2006/06/09

Somos todos potenciais dadores de orgãos.

Actualmente, a maior fonte de órgãos para a transplantação são as pessoas que apresentam morte cerebral, sendo evidente que a quantidade de dadores é muito inferior à quantidade de doentes que estão à espera do transplante. Por outro lado, não existindo uma verdadeira cultura de lista de dadores em Portugal e com todas as razões inerentes, não é fácil solicitar aos familiares dum doente com morte cerebral para ser dador.

A transplantação de órgãos consiste em colher um órgão, ou parte dele, de um ser humano, e na subsequente implantação noutro. Essa colheita é realizada num cadáver ou num dador vivo, neste caso, apenas para certos tipos de órgãos.

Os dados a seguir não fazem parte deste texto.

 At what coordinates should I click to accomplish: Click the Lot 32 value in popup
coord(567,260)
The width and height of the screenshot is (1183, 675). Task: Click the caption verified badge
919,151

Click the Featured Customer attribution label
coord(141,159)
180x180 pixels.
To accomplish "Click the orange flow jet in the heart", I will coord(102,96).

Por todo o mundo, a escassez de órgãos disponíveis é uma realidade, sendo que grande parte das questões éticas se relacionam com os meios para aumentar essa disponibilidade. De facto, é a autonomia da pessoa expressa no seu consentimento que, frequentemente, se discute. Se por um lado se apela ao princípio da solidariedade social para defender que, em caso de óbito, as pessoas devem ser consideradas dadoras, por outro lado, outros defendem que a doação deve ser voluntária e individual.

Desta forma, em alguns países postula-se o consentimento presumido para a doação - caso de Portugal - sendo que a pessoa que não quiser ser considerada dadora, deverá dar a conhecer por escrito a sua decisão; noutros países, é o inverso que se verifica - a pessoa que quiser doar os seus órgãos deverá dar o seu consentimento por escrito, existindo campanhas de informação nesse sentido.

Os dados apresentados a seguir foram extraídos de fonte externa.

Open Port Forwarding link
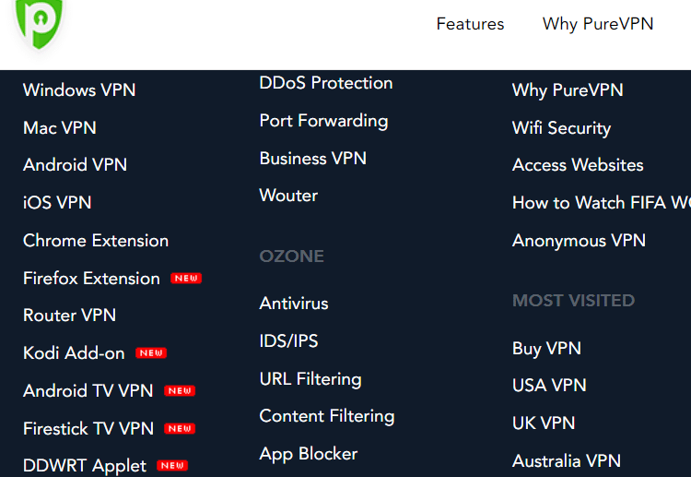691x477 pixels. pyautogui.click(x=323, y=122)
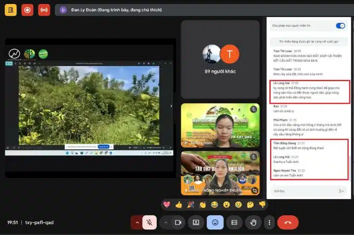Hang up with the red leave call button
This screenshot has width=354, height=235.
point(288,222)
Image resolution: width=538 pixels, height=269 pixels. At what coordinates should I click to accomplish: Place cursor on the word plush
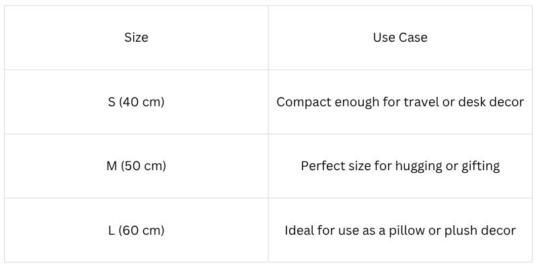click(461, 231)
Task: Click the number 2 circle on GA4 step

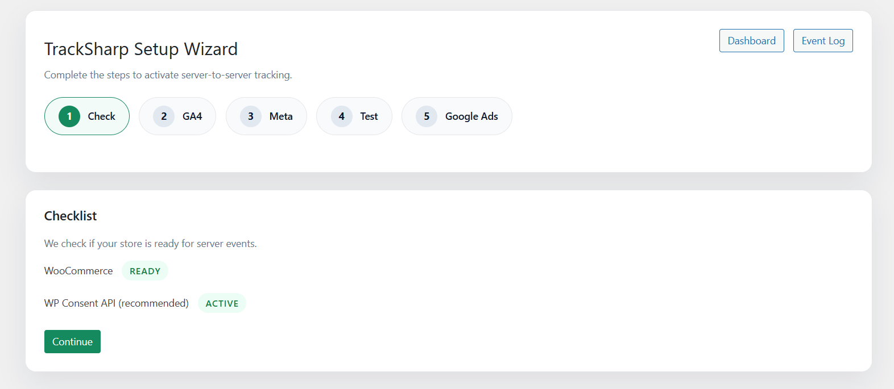Action: [163, 116]
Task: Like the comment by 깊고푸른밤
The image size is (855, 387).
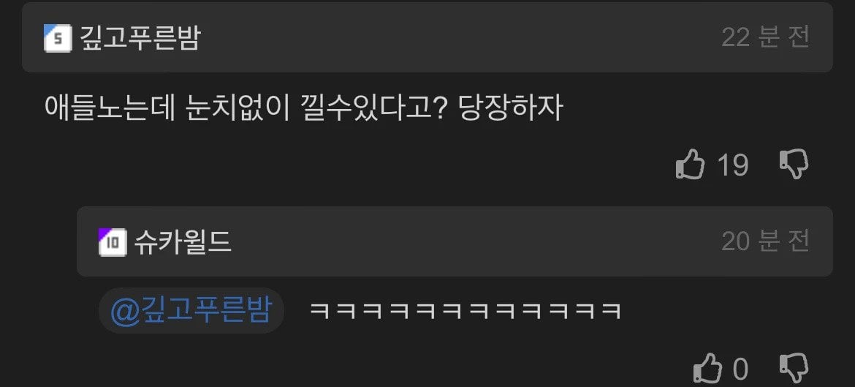Action: [691, 165]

As diferentes concepções estão baseadas em princípios filosóficos e culturais diversos, sendo que, em qualquer sentido, devem ser promovidas acções de esclarecimento que possibilitem ao indivíduo agir informadamente.

Muito se tem discutido a este respeito, sendo que se torna muito difícil descobrir uma forma justa de distribuir este bem tão essencial. Para além disso, quem terá o direito de decidir? Mas, pelo valor que assumem, neste sentido, os órgãos fornecem uma outra componente ao corpo humano - a perspectiva comercial. Então, que estatuto conceder aos órgãos do corpo humano?

Se considerarmos que a dignidade humana é indissociável do respeito pelo corpo humano, uma vez que este faz parte da pessoa, o conceito de doação torna-se essencial no que diz respeito aos órgãos, uma vez que estes não teriam o estatuto de material pois não são coisas, pelo que não têm valor comercial.

No entanto, outros defendem que as partes do corpo humano são meios ao serviço de uma finalidade, em função da utilidade individual de cada um. Neste sentido, os órgãos poderiam ser comercializáveis se tal fosse considerado útil, sendo que, qualquer indivíduo seria seu proprietário durante a sua vida, sendo livre de determinar o seu destino.
É o tipo de problema que todos devemos discutir e em relação ao qual, cada um deve ter a sua posição assumida, presumindo também que, em qualquer altura, qualquer pessoa pode passar a ser candidato a receber um transplante.